Vol. 12, Issue 1 (2023)

Author(s):
Vasudhar Bhat SV, Uma Radhakrishnan, Shynu M, Naicy Thomas, Varuna P Panicker, Ambily R and Akshatha G Desai

Abstract:
Cancer is one of the leading causes of death all over the world. A multifaceted approach is very much essential to treat the cancer patients along with the surgical interventions. One such approach is by using chemotherapeutic drugs. Cisplatin is one of the most commonly used chemotherapeutic drugs in use. Its exhibits its effects by binding to DNA and causing single stranded breaks. The present study was aimed to evaluate the anticancer property of Cisplatin in Daltons Lymphoma Ascites Cancer cell lines. Half-maximal inhibitory concentration (IC₅₀) of the drug was calculated as 10.76 μg/mL by performing 3-(4,5-dimethylthiazol-2-yl)-2,5-diphenyltetrazoliumbromide (MTT) Assay which revealed a significant concentration-dependent cytotoxicity.
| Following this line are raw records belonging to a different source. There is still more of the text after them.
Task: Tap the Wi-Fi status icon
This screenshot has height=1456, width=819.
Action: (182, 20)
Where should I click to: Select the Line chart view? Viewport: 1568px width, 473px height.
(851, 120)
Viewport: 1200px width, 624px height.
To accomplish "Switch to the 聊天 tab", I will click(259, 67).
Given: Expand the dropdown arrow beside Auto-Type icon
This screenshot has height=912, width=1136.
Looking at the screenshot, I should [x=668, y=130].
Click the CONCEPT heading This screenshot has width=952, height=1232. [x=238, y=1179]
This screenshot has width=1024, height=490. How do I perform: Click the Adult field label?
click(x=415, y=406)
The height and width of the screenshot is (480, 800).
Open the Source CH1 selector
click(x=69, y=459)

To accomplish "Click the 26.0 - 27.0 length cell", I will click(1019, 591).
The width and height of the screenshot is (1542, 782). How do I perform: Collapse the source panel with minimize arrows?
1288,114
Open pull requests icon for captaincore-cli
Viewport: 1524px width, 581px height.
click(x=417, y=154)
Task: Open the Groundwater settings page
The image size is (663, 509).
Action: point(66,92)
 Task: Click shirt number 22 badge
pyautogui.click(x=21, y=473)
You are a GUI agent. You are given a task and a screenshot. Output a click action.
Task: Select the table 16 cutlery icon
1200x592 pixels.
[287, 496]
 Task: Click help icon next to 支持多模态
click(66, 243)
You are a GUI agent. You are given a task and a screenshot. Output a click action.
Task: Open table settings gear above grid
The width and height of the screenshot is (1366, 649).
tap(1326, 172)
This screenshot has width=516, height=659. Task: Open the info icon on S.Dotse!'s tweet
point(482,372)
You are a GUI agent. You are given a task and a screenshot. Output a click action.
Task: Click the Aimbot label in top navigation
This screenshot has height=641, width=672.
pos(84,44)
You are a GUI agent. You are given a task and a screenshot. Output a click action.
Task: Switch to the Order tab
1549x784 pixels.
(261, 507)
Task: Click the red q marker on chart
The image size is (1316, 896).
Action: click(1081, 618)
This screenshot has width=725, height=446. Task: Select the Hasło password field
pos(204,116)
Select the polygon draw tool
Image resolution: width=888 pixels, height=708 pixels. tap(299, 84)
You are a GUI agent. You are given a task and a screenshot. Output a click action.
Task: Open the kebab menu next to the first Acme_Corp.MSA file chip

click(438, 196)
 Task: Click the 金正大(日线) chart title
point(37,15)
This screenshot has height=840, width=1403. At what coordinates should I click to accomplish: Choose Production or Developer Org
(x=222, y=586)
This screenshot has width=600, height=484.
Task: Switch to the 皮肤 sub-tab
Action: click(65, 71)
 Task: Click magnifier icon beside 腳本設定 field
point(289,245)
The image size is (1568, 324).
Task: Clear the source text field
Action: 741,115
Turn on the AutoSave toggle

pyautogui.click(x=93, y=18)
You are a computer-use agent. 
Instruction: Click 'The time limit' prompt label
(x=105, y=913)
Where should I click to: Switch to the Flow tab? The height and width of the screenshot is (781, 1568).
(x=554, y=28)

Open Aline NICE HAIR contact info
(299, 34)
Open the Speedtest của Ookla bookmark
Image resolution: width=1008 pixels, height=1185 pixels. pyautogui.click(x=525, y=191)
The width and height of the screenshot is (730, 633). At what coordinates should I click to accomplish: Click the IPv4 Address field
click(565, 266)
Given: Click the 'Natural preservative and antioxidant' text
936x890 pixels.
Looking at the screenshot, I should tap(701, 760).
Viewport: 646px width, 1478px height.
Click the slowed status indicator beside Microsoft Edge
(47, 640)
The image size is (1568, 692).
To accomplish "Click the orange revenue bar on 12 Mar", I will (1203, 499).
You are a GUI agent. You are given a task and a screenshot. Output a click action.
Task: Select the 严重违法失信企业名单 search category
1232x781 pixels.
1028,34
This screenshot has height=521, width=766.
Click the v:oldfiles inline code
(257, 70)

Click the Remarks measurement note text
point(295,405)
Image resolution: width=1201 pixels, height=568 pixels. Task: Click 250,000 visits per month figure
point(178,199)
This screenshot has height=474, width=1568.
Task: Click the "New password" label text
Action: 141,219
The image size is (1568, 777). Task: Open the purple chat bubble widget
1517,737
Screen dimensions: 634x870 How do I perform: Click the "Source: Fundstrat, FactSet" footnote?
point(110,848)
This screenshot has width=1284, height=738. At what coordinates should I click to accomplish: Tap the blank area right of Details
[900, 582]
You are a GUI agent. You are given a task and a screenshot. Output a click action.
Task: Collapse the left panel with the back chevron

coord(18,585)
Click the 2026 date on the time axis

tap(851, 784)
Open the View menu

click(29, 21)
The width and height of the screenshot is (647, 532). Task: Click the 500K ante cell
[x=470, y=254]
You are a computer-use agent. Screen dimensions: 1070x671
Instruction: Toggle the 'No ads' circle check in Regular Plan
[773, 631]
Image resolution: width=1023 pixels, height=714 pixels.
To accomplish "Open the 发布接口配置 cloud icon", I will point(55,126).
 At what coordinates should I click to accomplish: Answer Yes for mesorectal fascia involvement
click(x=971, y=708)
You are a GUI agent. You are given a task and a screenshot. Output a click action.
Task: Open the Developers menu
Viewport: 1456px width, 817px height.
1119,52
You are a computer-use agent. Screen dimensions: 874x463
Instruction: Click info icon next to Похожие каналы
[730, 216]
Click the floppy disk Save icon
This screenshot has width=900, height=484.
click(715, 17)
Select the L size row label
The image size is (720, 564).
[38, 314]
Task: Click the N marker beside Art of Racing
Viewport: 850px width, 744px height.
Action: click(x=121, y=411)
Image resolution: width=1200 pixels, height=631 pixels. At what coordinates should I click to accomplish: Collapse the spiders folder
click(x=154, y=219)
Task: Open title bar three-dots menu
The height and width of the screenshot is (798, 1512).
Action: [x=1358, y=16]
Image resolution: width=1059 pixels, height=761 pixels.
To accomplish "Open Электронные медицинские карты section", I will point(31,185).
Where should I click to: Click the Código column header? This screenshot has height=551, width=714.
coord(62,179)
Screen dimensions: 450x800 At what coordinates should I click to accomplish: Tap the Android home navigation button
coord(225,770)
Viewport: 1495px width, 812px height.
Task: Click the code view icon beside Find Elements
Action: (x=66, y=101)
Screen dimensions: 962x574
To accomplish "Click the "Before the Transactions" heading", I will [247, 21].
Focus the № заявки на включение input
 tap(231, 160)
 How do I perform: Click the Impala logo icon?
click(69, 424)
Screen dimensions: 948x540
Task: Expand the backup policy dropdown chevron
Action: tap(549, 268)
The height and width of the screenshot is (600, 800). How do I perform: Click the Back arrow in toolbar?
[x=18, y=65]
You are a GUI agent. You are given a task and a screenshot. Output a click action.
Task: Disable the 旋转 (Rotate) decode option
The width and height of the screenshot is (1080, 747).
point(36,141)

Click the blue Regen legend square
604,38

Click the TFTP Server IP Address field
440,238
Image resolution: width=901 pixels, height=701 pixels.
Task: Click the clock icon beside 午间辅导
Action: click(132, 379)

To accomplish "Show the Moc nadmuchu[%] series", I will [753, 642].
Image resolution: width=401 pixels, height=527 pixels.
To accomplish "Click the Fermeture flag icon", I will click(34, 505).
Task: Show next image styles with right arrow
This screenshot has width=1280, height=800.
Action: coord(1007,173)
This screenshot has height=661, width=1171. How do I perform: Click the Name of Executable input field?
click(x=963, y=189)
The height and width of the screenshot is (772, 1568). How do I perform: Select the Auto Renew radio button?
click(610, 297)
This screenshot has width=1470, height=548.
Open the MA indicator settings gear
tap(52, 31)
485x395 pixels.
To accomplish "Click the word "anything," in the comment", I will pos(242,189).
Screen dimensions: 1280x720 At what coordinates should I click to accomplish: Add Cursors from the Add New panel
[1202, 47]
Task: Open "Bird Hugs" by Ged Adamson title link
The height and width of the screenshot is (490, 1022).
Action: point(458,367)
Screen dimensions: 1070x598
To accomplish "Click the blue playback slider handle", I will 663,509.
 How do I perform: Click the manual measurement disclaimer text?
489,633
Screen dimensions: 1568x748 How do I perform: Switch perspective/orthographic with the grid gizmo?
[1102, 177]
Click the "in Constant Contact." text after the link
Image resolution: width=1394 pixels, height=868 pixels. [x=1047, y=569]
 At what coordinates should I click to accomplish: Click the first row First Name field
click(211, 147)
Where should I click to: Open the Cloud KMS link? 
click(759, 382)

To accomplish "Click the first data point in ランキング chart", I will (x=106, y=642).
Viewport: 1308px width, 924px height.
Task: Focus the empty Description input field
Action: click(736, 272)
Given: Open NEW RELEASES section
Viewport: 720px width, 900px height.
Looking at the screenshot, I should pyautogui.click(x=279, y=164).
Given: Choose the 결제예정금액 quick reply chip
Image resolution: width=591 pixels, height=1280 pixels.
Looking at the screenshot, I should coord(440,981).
The mode of action of the drug was studied in detail by subjecting the Cisplatin treated cells to Acridine Orange / Ethidium Bromide (AO/EB) staining and assessing the relative expression of Caspase-3 and VEGF genes. In AO/EB staining the cells treated with different concentrations of cisplatin emitted red florescence indicating apoptosis. The real time quantification revealed about 190-fold upregulation of Caspase-3 and 14-fold downregulation of VEGF in cells treated with IC₅₀ concentration of Cisplatin in comparison with control. These findings of the present study show that alternative effects like antiangiogenic effect along with activation of apoptotic pathway to be responsible of antineoplastic activity of Cisplatin.